§ Exercise goal: Could you update the lines below so that every "Jogo do Bicho" becomes "Resultado do Bicho", with everything else left unchanged?

:: Given data ::

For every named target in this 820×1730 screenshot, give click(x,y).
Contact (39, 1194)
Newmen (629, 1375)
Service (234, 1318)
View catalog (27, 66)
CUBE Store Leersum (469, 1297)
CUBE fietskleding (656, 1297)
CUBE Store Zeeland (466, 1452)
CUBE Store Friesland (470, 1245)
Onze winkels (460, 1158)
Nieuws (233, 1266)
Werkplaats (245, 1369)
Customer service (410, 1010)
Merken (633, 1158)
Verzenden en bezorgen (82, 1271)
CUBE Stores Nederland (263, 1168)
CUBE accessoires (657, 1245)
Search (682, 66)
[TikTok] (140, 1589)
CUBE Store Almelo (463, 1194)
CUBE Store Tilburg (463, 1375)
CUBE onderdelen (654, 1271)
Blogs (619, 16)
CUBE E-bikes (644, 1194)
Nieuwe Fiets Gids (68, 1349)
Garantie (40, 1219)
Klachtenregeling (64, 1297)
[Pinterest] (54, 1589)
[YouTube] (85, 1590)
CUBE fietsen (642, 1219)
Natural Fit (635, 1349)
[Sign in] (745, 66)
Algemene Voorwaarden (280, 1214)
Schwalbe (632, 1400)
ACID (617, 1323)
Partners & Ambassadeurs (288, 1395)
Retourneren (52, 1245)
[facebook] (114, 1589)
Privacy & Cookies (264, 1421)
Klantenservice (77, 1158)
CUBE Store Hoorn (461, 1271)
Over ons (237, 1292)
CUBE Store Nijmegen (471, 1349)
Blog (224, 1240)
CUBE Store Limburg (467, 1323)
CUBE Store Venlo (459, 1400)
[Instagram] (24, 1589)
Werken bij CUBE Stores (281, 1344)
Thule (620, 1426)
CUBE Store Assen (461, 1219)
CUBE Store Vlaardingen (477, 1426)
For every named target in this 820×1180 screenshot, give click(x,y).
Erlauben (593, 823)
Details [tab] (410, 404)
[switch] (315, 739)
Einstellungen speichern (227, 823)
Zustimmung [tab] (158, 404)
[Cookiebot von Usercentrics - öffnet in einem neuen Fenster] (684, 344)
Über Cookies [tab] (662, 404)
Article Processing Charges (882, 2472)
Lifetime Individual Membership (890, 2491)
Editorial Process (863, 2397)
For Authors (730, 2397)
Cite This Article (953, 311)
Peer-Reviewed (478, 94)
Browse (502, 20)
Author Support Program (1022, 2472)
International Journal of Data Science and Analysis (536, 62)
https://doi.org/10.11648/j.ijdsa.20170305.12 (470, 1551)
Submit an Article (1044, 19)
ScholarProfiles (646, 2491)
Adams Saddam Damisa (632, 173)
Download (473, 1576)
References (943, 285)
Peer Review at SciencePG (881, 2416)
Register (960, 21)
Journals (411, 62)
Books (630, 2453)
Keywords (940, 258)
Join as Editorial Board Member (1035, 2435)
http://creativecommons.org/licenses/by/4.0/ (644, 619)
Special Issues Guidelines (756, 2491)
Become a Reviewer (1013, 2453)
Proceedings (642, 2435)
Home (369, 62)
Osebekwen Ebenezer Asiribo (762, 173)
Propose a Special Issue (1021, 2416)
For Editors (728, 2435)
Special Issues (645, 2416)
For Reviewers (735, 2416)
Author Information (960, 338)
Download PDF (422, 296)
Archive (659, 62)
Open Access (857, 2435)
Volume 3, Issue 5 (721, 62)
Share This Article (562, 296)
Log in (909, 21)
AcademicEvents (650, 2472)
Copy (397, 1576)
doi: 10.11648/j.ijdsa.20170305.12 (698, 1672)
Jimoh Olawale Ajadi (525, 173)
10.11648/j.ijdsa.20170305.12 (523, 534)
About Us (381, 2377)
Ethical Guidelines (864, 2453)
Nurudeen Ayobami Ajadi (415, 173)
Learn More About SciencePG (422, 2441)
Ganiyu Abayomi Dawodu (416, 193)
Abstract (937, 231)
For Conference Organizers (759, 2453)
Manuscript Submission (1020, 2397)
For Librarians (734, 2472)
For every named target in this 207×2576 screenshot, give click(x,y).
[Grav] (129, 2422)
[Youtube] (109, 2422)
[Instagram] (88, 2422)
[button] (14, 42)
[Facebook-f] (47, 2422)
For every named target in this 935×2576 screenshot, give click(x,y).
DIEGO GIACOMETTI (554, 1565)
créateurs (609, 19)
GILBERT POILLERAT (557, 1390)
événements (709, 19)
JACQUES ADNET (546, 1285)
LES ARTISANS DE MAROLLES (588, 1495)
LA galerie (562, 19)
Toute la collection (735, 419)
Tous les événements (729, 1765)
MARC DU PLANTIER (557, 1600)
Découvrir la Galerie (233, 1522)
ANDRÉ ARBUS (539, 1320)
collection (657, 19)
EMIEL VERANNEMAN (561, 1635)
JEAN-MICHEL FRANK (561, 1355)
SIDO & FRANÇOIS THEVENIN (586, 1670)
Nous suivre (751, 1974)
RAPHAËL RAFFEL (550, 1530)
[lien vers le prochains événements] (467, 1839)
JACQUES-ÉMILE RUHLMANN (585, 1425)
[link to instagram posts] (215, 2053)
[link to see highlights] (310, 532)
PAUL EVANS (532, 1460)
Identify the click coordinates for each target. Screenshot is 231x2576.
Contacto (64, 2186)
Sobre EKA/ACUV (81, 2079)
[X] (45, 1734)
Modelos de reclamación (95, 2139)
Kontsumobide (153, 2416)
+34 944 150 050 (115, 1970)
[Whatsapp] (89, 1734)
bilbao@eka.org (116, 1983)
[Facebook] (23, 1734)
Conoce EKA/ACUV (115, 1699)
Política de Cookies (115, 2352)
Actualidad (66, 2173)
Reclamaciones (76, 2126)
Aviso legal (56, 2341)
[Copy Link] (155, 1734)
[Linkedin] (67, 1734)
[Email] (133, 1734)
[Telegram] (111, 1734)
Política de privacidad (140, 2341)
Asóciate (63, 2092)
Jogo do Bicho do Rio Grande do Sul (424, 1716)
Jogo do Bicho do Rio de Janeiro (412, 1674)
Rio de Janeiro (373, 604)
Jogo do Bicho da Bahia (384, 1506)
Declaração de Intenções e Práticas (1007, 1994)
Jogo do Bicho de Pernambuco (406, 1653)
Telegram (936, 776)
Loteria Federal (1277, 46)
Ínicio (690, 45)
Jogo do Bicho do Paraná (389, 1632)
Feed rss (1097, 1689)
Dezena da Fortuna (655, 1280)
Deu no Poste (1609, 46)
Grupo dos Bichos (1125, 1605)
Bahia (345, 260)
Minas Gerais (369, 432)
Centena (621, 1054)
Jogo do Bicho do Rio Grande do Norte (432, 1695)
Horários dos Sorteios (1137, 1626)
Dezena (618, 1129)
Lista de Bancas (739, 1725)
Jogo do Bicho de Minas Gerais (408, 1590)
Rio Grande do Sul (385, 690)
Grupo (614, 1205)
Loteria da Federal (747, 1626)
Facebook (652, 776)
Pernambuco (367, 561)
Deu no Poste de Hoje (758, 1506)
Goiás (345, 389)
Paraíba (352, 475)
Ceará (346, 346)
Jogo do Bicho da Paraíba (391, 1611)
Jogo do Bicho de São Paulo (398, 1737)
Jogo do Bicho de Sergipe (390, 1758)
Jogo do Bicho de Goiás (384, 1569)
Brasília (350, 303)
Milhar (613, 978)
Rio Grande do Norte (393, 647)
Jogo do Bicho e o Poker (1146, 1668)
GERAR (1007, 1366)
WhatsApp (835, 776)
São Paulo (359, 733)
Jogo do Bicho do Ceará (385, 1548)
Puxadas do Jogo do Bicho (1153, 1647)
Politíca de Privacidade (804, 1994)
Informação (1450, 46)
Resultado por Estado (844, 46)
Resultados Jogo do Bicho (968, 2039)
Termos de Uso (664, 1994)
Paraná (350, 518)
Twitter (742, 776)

:::

§ Task result:
For every named target in this 820×1730 screenshot, give click(x,y).
Contact (39, 1194)
Newmen (629, 1375)
Service (234, 1318)
View catalog (27, 66)
CUBE Store Leersum (469, 1297)
CUBE fietskleding (656, 1297)
CUBE Store Zeeland (466, 1452)
CUBE Store Friesland (470, 1245)
Onze winkels (460, 1158)
Nieuws (233, 1266)
Werkplaats (245, 1369)
Customer service (410, 1010)
Merken (633, 1158)
Verzenden en bezorgen (82, 1271)
CUBE Stores Nederland (263, 1168)
CUBE accessoires (657, 1245)
Search (682, 66)
[TikTok] (140, 1589)
CUBE Store Almelo (463, 1194)
CUBE Store Tilburg (463, 1375)
CUBE onderdelen (654, 1271)
Blogs (619, 16)
CUBE E-bikes (644, 1194)
Nieuwe Fiets Gids (68, 1349)
Garantie (40, 1219)
Klachtenregeling (64, 1297)
[Pinterest] (54, 1589)
[YouTube] (85, 1590)
CUBE fietsen (642, 1219)
Natural Fit (635, 1349)
[Sign in] (745, 66)
Algemene Voorwaarden (280, 1214)
Schwalbe (632, 1400)
ACID (617, 1323)
Partners & Ambassadeurs (288, 1395)
Retourneren (52, 1245)
[facebook] (114, 1589)
Privacy & Cookies (264, 1421)
Klantenservice (77, 1158)
CUBE Store Hoorn (461, 1271)
Over ons (237, 1292)
CUBE Store Nijmegen (471, 1349)
Blog (224, 1240)
CUBE Store Limburg (467, 1323)
CUBE Store Venlo (459, 1400)
[Instagram] (24, 1589)
Werken bij CUBE Stores (281, 1344)
Thule (620, 1426)
CUBE Store Assen (461, 1219)
CUBE Store Vlaardingen (477, 1426)
For every named target in this 820×1180 screenshot, give click(x,y).
Erlauben (593, 823)
Details [tab] (410, 404)
[switch] (315, 739)
Einstellungen speichern (227, 823)
Zustimmung [tab] (158, 404)
[Cookiebot von Usercentrics - öffnet in einem neuen Fenster] (684, 344)
Über Cookies [tab] (662, 404)
Article Processing Charges (882, 2472)
Lifetime Individual Membership (890, 2491)
Editorial Process (863, 2397)
For Authors (730, 2397)
Cite This Article (953, 311)
Peer-Reviewed (478, 94)
Browse (502, 20)
Author Support Program (1022, 2472)
International Journal of Data Science and Analysis (536, 62)
https://doi.org/10.11648/j.ijdsa.20170305.12 (470, 1551)
Submit an Article (1044, 19)
ScholarProfiles (646, 2491)
Adams Saddam Damisa (632, 173)
Download (473, 1576)
References (943, 285)
Peer Review at SciencePG (881, 2416)
Register (960, 21)
Journals (411, 62)
Books (630, 2453)
Keywords (940, 258)
Join as Editorial Board Member (1035, 2435)
http://creativecommons.org/licenses/by/4.0/ (644, 619)
Special Issues Guidelines (756, 2491)
Become a Reviewer (1013, 2453)
Proceedings (642, 2435)
Home (369, 62)
Osebekwen Ebenezer Asiribo (762, 173)
Propose a Special Issue (1021, 2416)
For Editors (728, 2435)
Special Issues (645, 2416)
For Reviewers (735, 2416)
Author Information (960, 338)
Download PDF (422, 296)
Archive (659, 62)
Open Access (857, 2435)
Volume 3, Issue 5 (721, 62)
Share This Article (562, 296)
Log in (909, 21)
AcademicEvents (650, 2472)
Copy (397, 1576)
doi: 10.11648/j.ijdsa.20170305.12 (698, 1672)
Jimoh Olawale Ajadi (525, 173)
10.11648/j.ijdsa.20170305.12 (523, 534)
About Us (381, 2377)
Ethical Guidelines (864, 2453)
Nurudeen Ayobami Ajadi (415, 173)
Learn More About SciencePG (422, 2441)
Ganiyu Abayomi Dawodu (416, 193)
Abstract (937, 231)
For Conference Organizers (759, 2453)
Manuscript Submission (1020, 2397)
For Librarians (734, 2472)
For every named target in this 207×2576 screenshot, give click(x,y).
[Grav] (129, 2422)
[Youtube] (109, 2422)
[Instagram] (88, 2422)
[button] (14, 42)
[Facebook-f] (47, 2422)
For every named target in this 935×2576 screenshot, give click(x,y).
DIEGO GIACOMETTI (554, 1565)
créateurs (609, 19)
GILBERT POILLERAT (557, 1390)
événements (709, 19)
JACQUES ADNET (546, 1285)
LES ARTISANS DE MAROLLES (588, 1495)
LA galerie (562, 19)
Toute la collection (735, 419)
Tous les événements (729, 1765)
MARC DU PLANTIER (557, 1600)
Découvrir la Galerie (233, 1522)
ANDRÉ ARBUS (539, 1320)
collection (657, 19)
EMIEL VERANNEMAN (561, 1635)
JEAN-MICHEL FRANK (561, 1355)
SIDO & FRANÇOIS THEVENIN (586, 1670)
Nous suivre (751, 1974)
RAPHAËL RAFFEL (550, 1530)
[lien vers le prochains événements] (467, 1839)
JACQUES-ÉMILE RUHLMANN (585, 1425)
[link to instagram posts] (215, 2053)
[link to see highlights] (310, 532)
PAUL EVANS (532, 1460)
Identify the click coordinates for each target. Screenshot is 231x2576.
Contacto (64, 2186)
Sobre EKA/ACUV (81, 2079)
[X] (45, 1734)
Modelos de reclamación (95, 2139)
Kontsumobide (153, 2416)
+34 944 150 050 (115, 1970)
[Whatsapp] (89, 1734)
bilbao@eka.org (116, 1983)
[Facebook] (23, 1734)
Conoce EKA/ACUV (115, 1699)
Política de Cookies (115, 2352)
Actualidad (66, 2173)
Reclamaciones (76, 2126)
Aviso legal (56, 2341)
[Copy Link] (155, 1734)
[Linkedin] (67, 1734)
[Email] (133, 1734)
[Telegram] (111, 1734)
Política de privacidad (140, 2341)
Asóciate (63, 2092)
Resultado do Bicho do Rio Grande do Sul (424, 1716)
Resultado do Bicho do Rio de Janeiro (412, 1674)
Rio de Janeiro (373, 604)
Resultado do Bicho da Bahia (384, 1506)
Declaração de Intenções e Práticas (1007, 1994)
Resultado do Bicho de Pernambuco (406, 1653)
Telegram (936, 776)
Loteria Federal (1277, 46)
Ínicio (690, 45)
Resultado do Bicho do Paraná (389, 1632)
Feed rss (1097, 1689)
Dezena da Fortuna (655, 1280)
Deu no Poste (1609, 46)
Grupo dos Bichos (1125, 1605)
Bahia (345, 260)
Minas Gerais (369, 432)
Centena (621, 1054)
Resultado do Bicho do Rio Grande do Norte (432, 1695)
Horários dos Sorteios (1137, 1626)
Dezena (618, 1129)
Lista de Bancas (739, 1725)
Resultado do Bicho de Minas Gerais (408, 1590)
Rio Grande do Sul (385, 690)
Grupo (614, 1205)
Loteria da Federal (747, 1626)
Facebook (652, 776)
Pernambuco (367, 561)
Deu no Poste de Hoje (758, 1506)
Goiás (345, 389)
Paraíba (352, 475)
Ceará (346, 346)
Resultado do Bicho da Paraíba (391, 1611)
Resultado do Bicho de São Paulo (398, 1737)
Resultado do Bicho de Sergipe (390, 1758)
Resultado do Bicho de Goiás (384, 1569)
Brasília (350, 303)
Milhar (613, 978)
Rio Grande do Norte (393, 647)
Resultado do Bicho e o Poker (1146, 1668)
GERAR (1007, 1366)
WhatsApp (835, 776)
São Paulo (359, 733)
Resultado do Bicho do Ceará (385, 1548)
Puxadas do Resultado do Bicho (1153, 1647)
Politíca de Privacidade (804, 1994)
Informação (1450, 46)
Resultado por Estado (844, 46)
Resultados Resultado do Bicho (968, 2039)
Termos de Uso (664, 1994)
Paraná (350, 518)
Twitter (742, 776)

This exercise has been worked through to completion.